• Task brief:
Among the entries that follow, find every line with the word "computer" and copy it.

+++ Data excerpts

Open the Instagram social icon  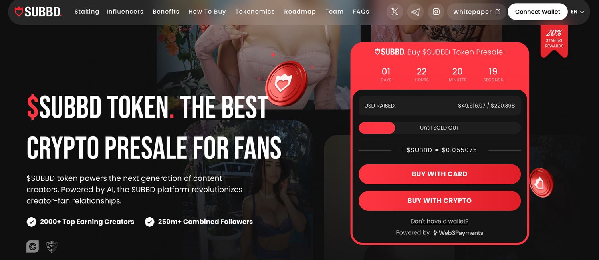436,12
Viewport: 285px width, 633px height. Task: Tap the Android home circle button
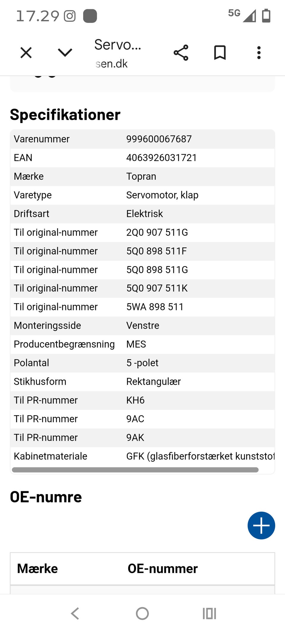pyautogui.click(x=142, y=613)
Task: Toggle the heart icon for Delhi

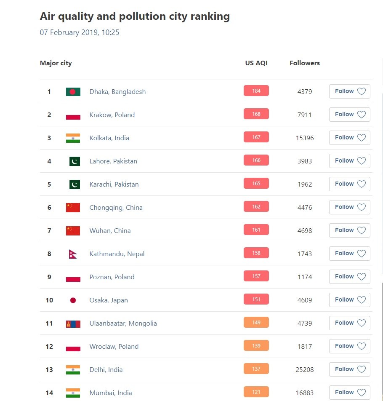Action: 362,369
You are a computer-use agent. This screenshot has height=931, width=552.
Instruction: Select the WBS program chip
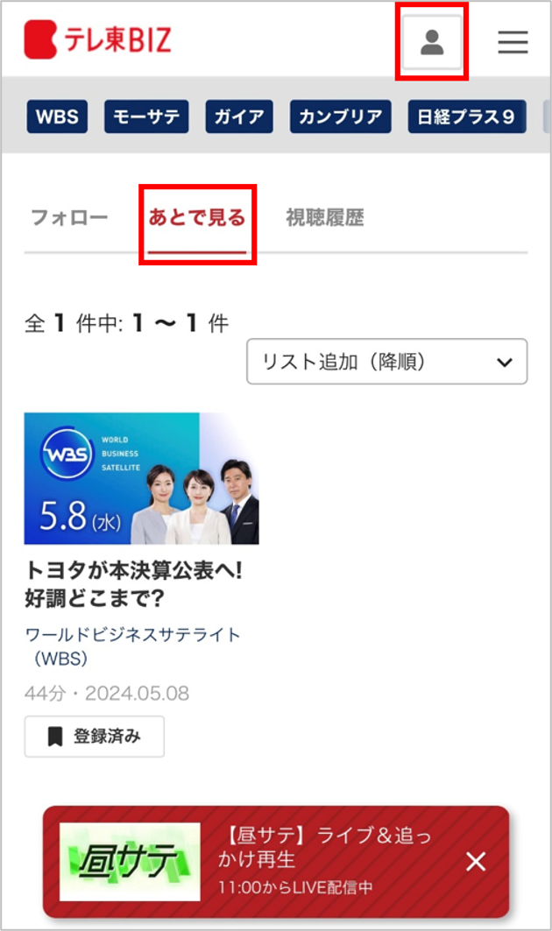[x=57, y=116]
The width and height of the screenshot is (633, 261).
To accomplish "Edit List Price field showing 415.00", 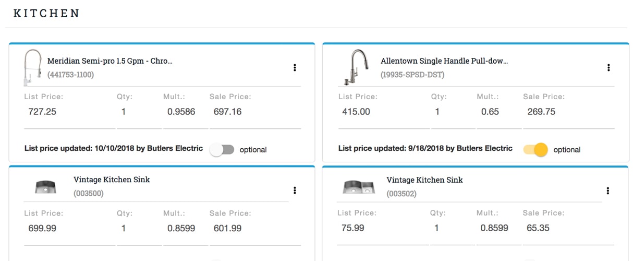I will tap(384, 112).
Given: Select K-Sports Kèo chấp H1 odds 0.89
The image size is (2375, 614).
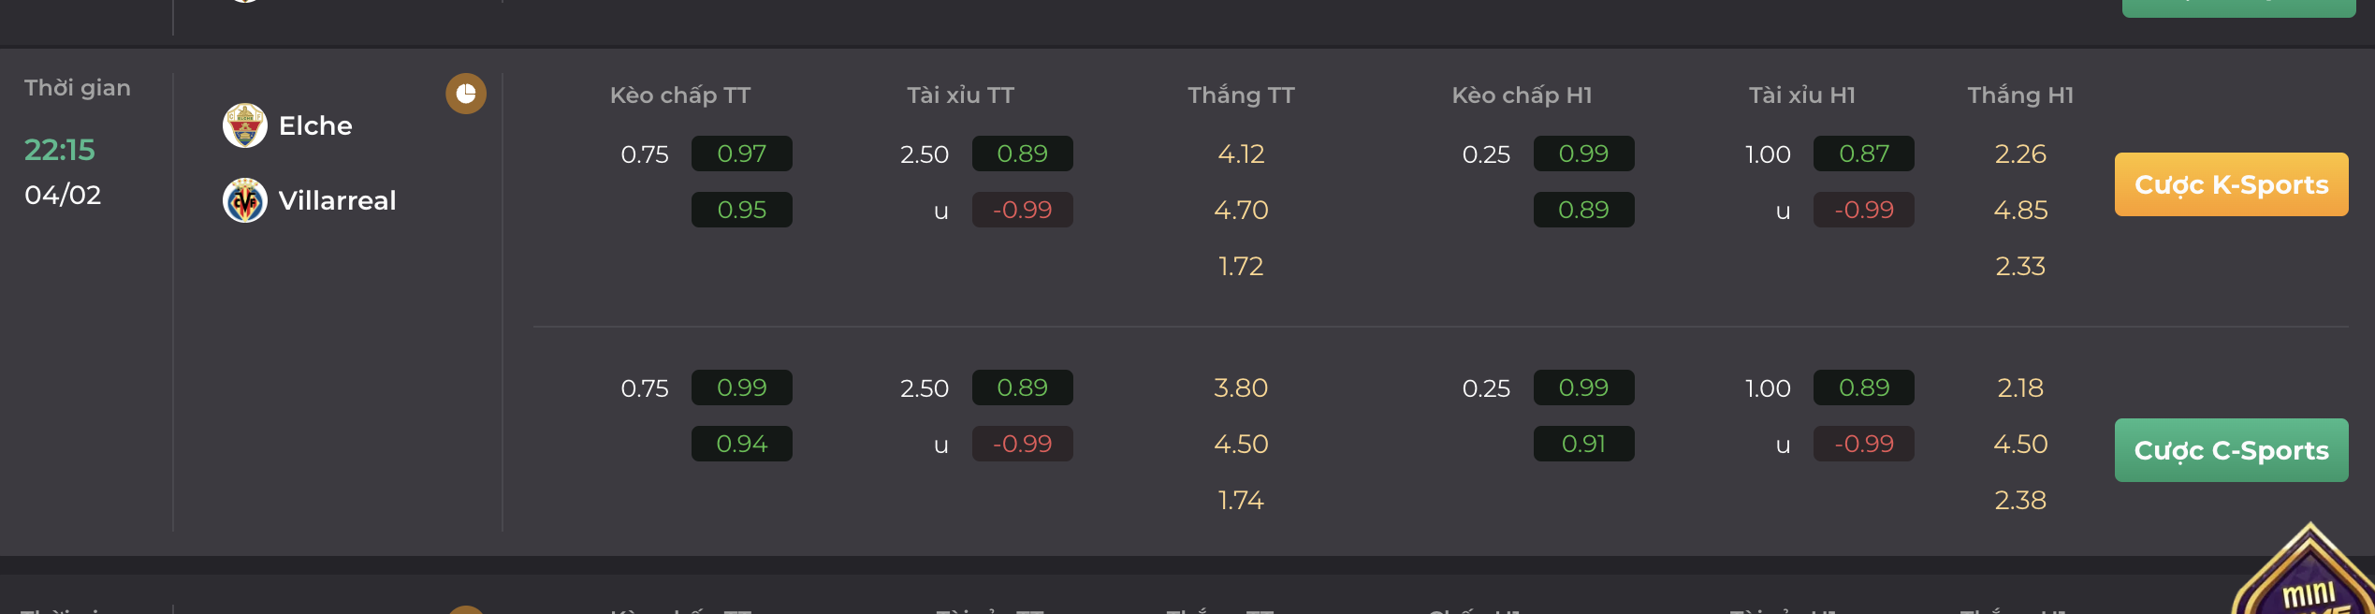Looking at the screenshot, I should pyautogui.click(x=1583, y=210).
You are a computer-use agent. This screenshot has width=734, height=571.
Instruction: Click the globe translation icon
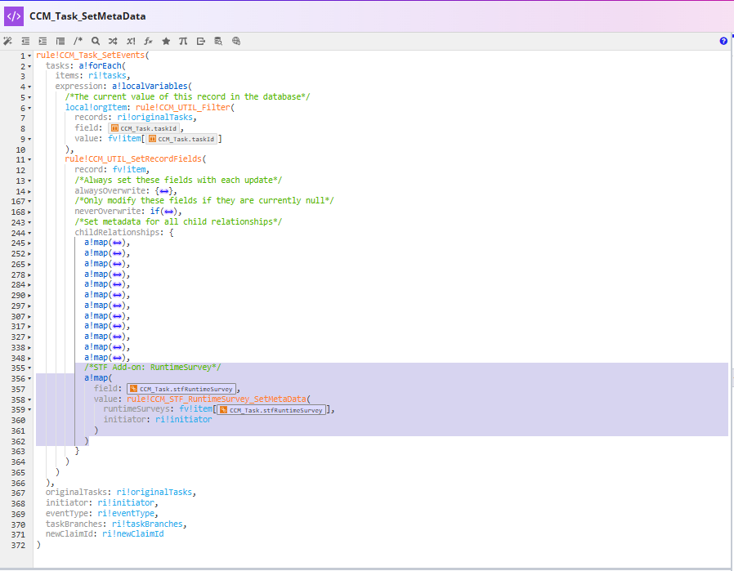[236, 41]
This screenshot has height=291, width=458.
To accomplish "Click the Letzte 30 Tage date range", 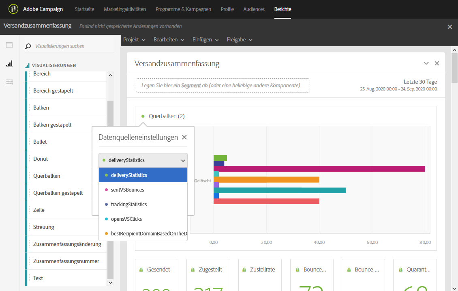I will [x=420, y=82].
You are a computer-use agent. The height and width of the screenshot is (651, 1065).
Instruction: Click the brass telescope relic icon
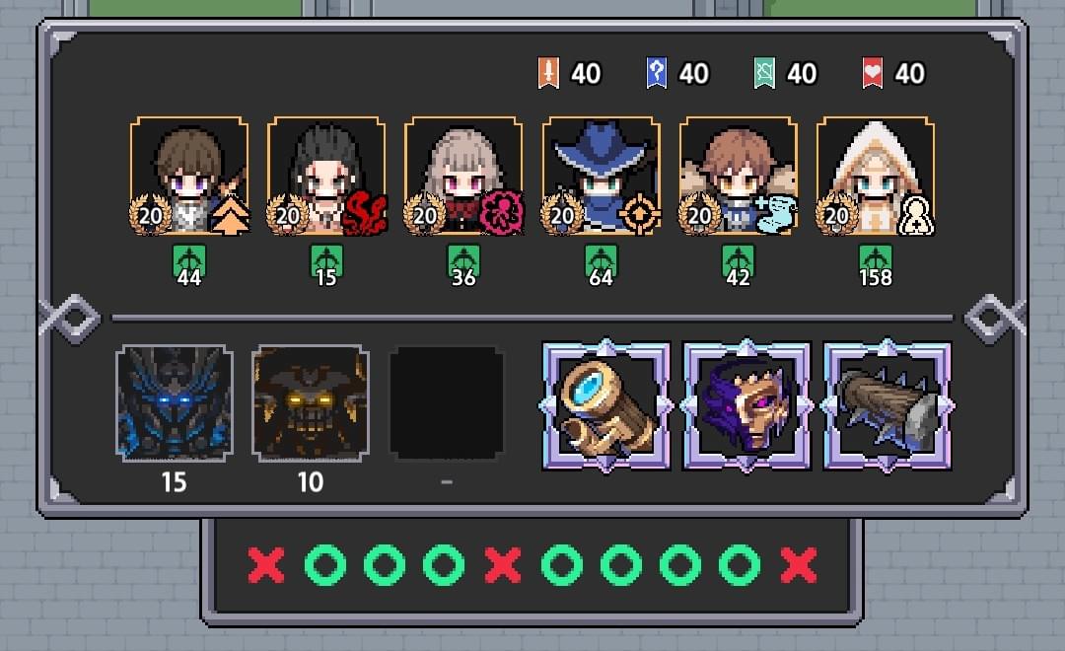[605, 405]
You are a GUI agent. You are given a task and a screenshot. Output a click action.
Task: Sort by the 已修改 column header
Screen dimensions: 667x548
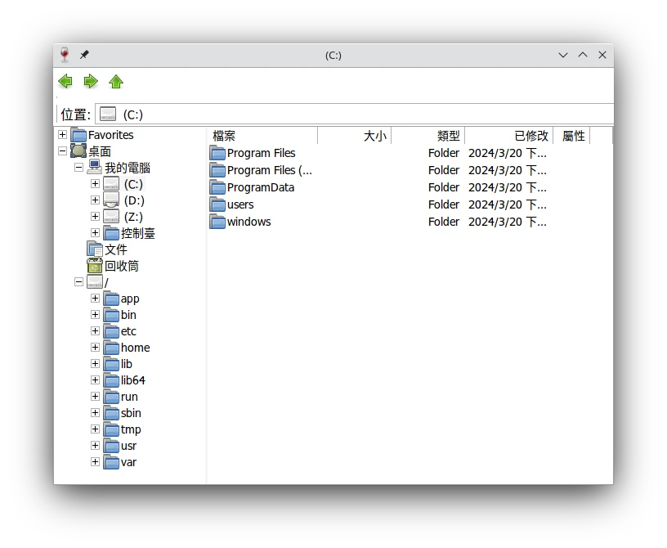tap(508, 136)
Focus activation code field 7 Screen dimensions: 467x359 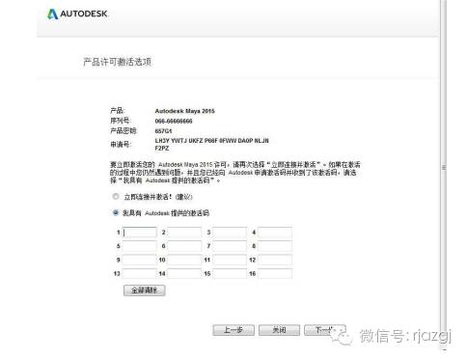pyautogui.click(x=230, y=246)
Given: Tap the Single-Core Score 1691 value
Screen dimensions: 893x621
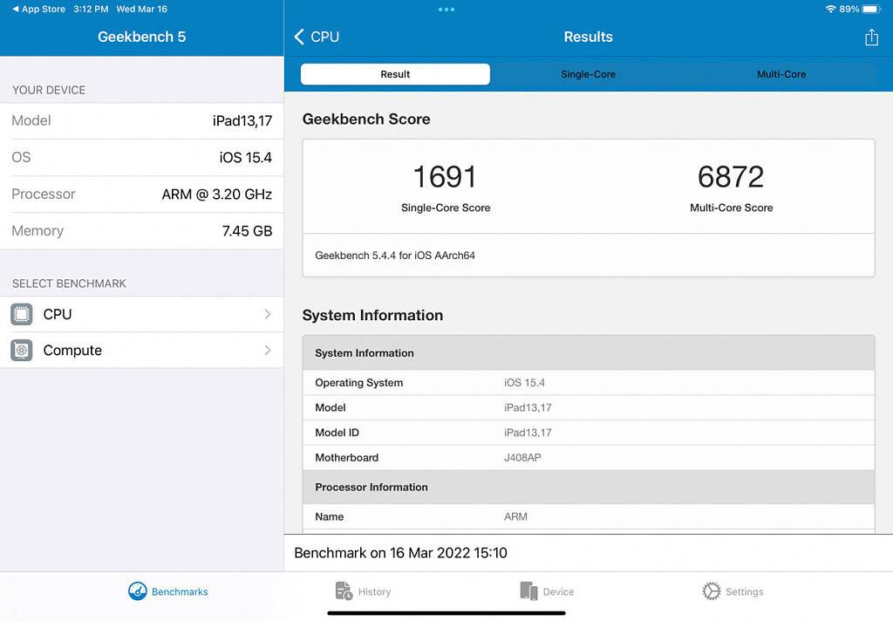Looking at the screenshot, I should 445,177.
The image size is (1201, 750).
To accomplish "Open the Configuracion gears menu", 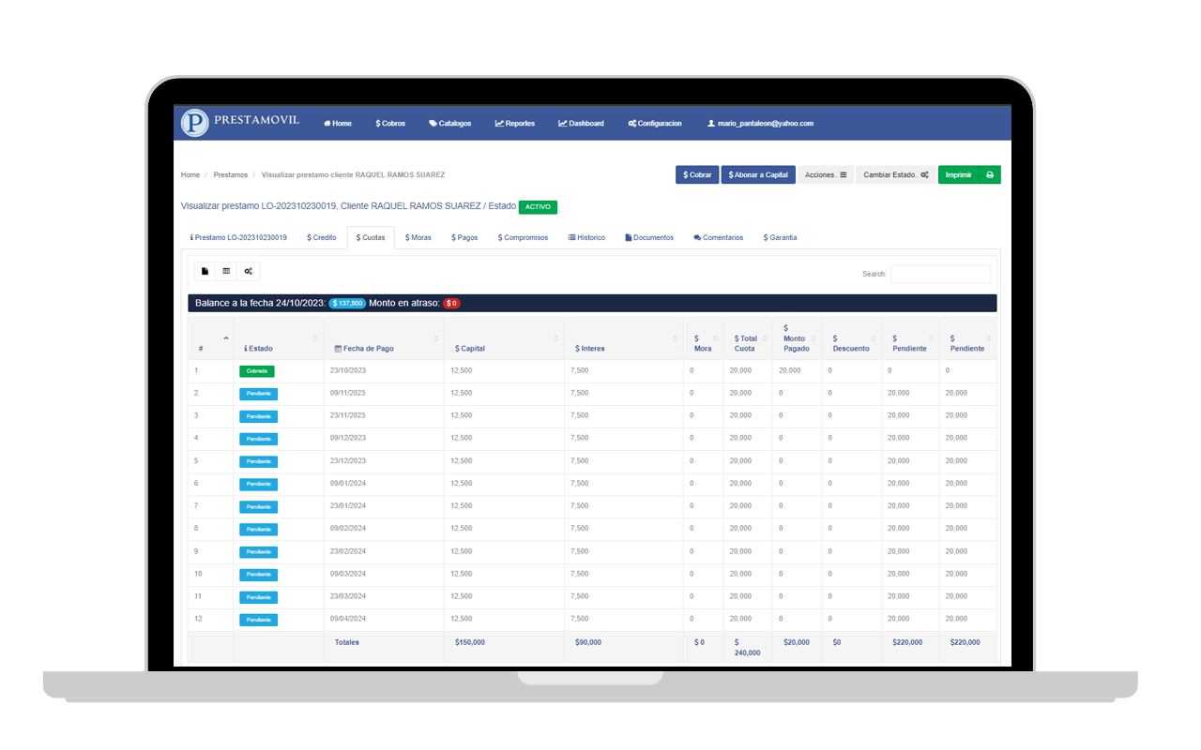I will click(x=655, y=123).
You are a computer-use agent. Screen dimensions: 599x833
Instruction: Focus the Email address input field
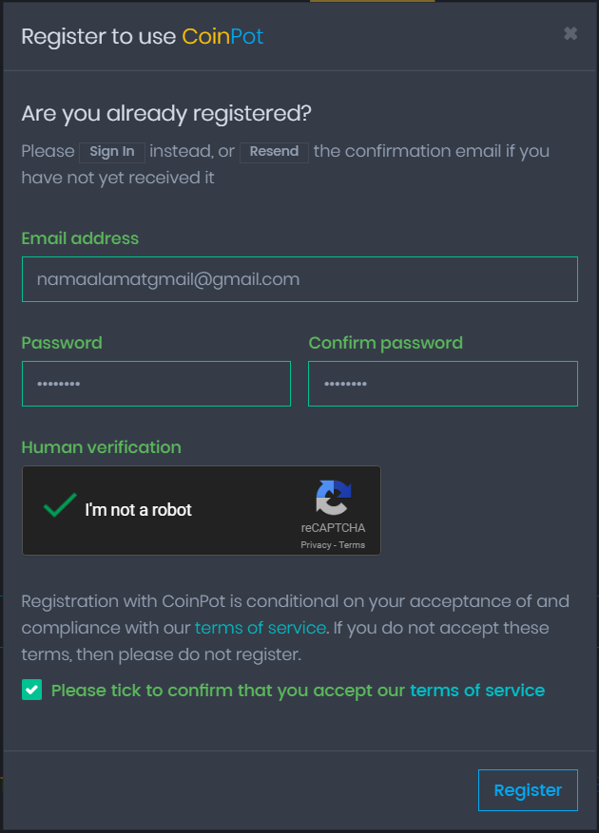(300, 279)
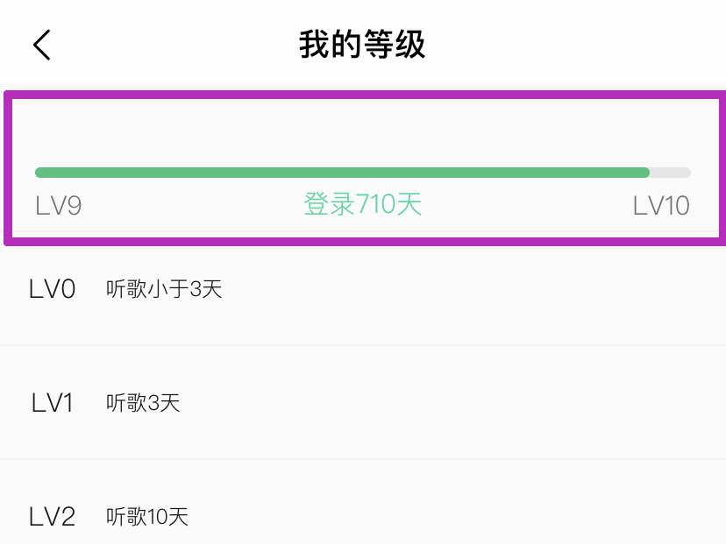726x544 pixels.
Task: Click the empty area above the progress bar
Action: [362, 127]
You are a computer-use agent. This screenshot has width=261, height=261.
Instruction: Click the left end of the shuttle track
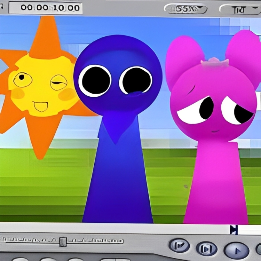coord(4,240)
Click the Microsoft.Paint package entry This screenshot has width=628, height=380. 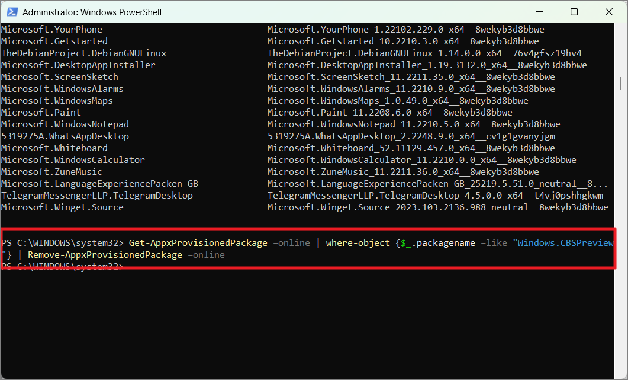pyautogui.click(x=41, y=112)
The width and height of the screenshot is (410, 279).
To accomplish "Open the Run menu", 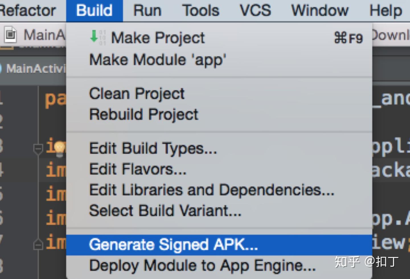I will coord(147,11).
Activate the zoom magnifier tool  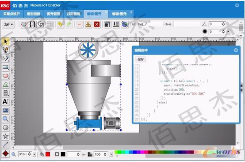[6, 119]
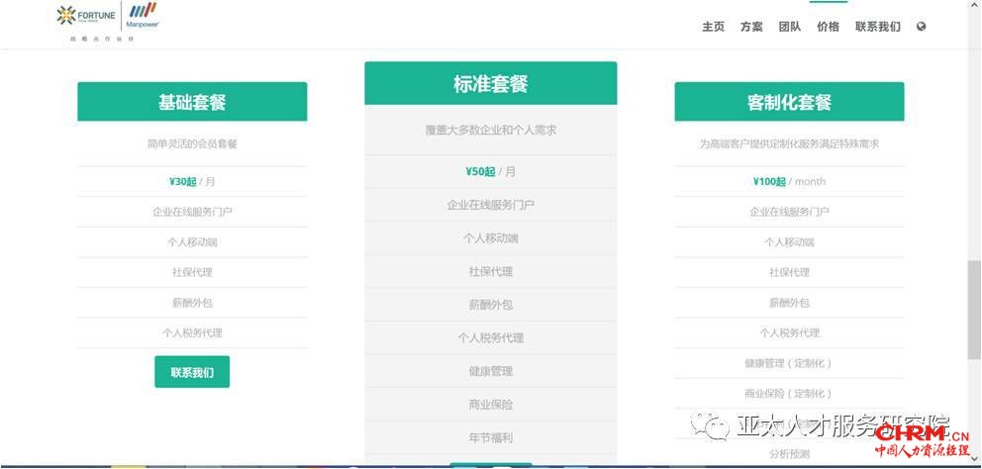Open the 方案 nav item

(751, 27)
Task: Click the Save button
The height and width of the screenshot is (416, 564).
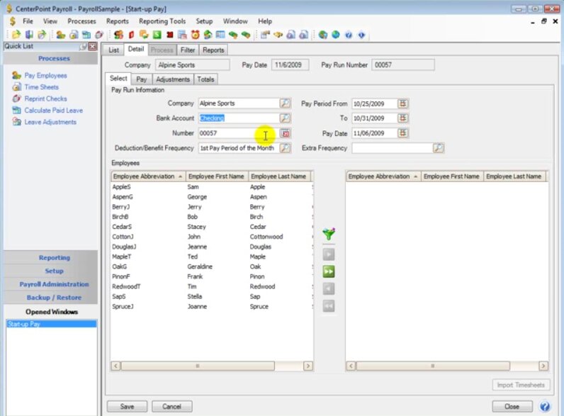Action: (127, 406)
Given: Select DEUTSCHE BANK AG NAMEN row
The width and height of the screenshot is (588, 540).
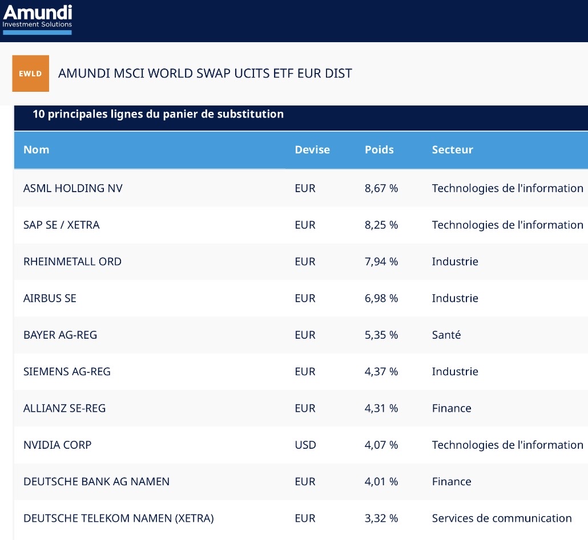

++++++

• Response to the task:
You are a computer-use agent. This screenshot has height=931, width=552.
You are a computer-use agent. This screenshot has width=734, height=571.
You are a computer-use agent. The height and width of the screenshot is (651, 1065).
You are a computer-use agent. Screen dimensions: 599x833
You are a computer-use agent. This screenshot has width=261, height=261.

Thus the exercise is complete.